**REQUIREMENT 1:**
Reproduce word for word the stretch of the theater review from "The plot of" through "of the fun.".

The production upon the stage of a tragedy “not intended for an acting play,” as a broad travestie, is a novel and dangerous experiment—one, however, which the combined genius of the Dramatic Authors’ Council has made, with the utmost success. The “Hungarian Daughter” was, under the title of “Martinuzzi,” received, on its first appearance, with bursts of applause and convulsions of laughter!
The plot of this piece our literary reviewer has expressed himself unable to unravel. We are in the same condition; all we can promise is some account of the scenes as they followed each other; of the characters, the sentiments, the poetry, and the rest of the fun.
The play opens with an elderly gentleman, in a spangled dressing-gown, who commences business by telling us the time of day, poetically clapping a wig upon the sun, by saying, he
“Shakes day about, like perfume from his hair,”
which statement bears out the after sentence, that “the wisdom he endures is terrible!” An Austrian gentleman—whose dress made us at first mistake him for Richard III. on his travels—arrives to inform the gentleman en deshabille—no other than Cardinal Martinuzzi himself—that he has come from King Ferdinand, to ask if he will be so good as to give up some regency; which the Cardinal, however, respectfully declines doing. A gentleman from Warsaw is next announced, and Castaldo retires, having incidentally declared a passion for the reigning queen of Hungary.

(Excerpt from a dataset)
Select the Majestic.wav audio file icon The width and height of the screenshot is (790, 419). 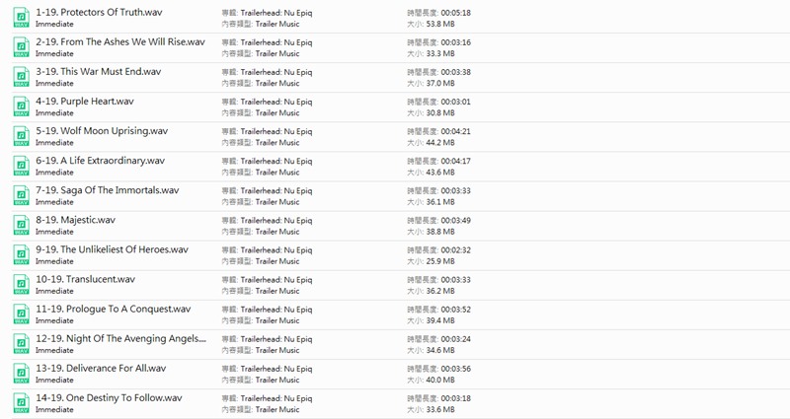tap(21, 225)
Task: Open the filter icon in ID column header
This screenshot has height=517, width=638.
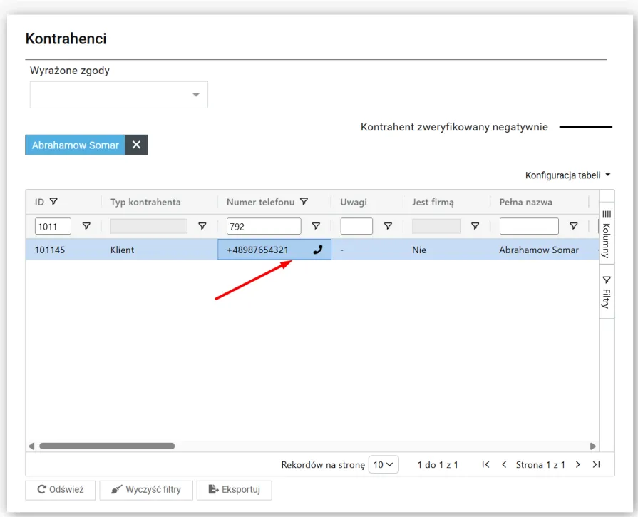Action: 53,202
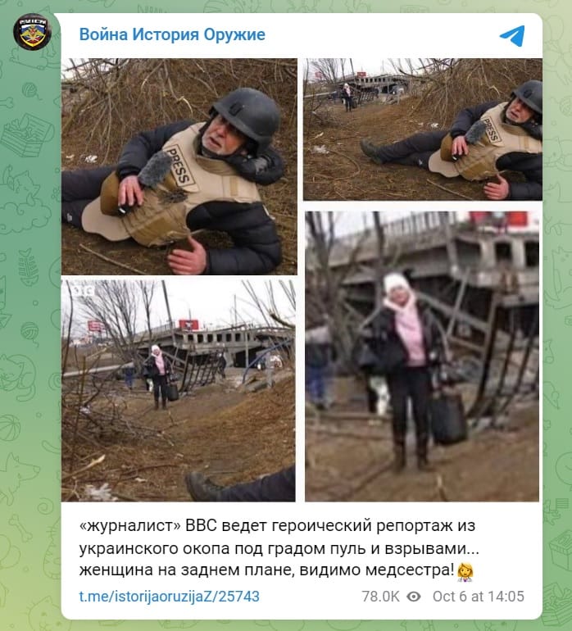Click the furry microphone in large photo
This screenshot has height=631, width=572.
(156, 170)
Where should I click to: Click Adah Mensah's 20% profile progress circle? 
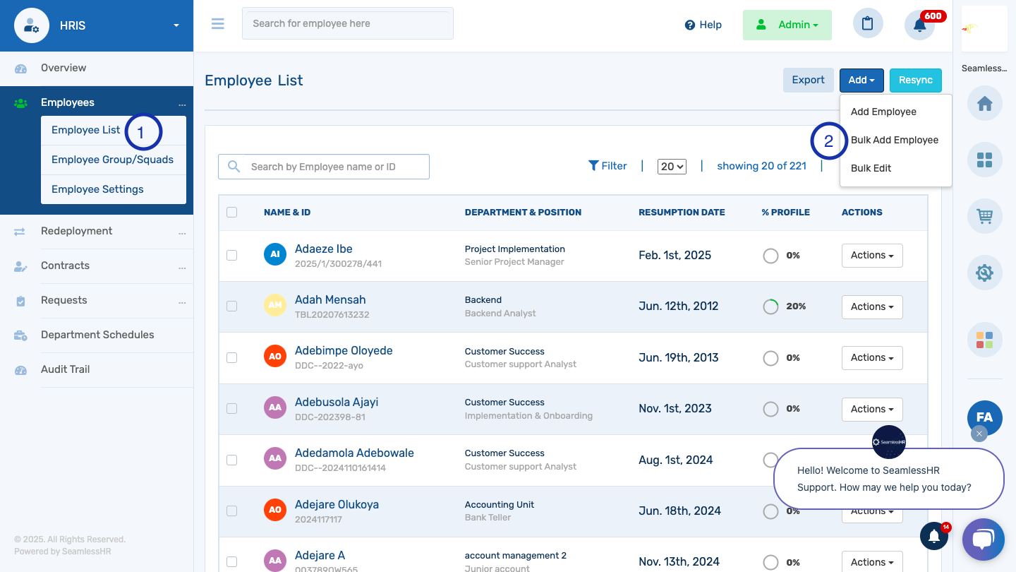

**REQUIREMENT 2:**
Turn the dataset rows, from the line containing "Task: Open the" through the end of the rows, into a numbered list, skipping blank lines. Leave the pictures out of your answer.

**COMPLETE RESPONSE 1:**
The plot of this piece our literary reviewer has expressed himself unable to unravel. We are in the same condition; all we can promise is some account of the scenes as they followed each other; of the characters, the sentiments, the poetry, and the rest of the fun.

**COMPLETE RESPONSE 2:**
1. Task: Open the filter icon in ID column header
2. This screenshot has height=517, width=638.
3. Action: 53,202
4. Click the furry microphone in large photo
5. This screenshot has height=631, width=572.
6. (156, 170)
7. Where should I click to: Click Adah Mensah's 20% profile progress circle? 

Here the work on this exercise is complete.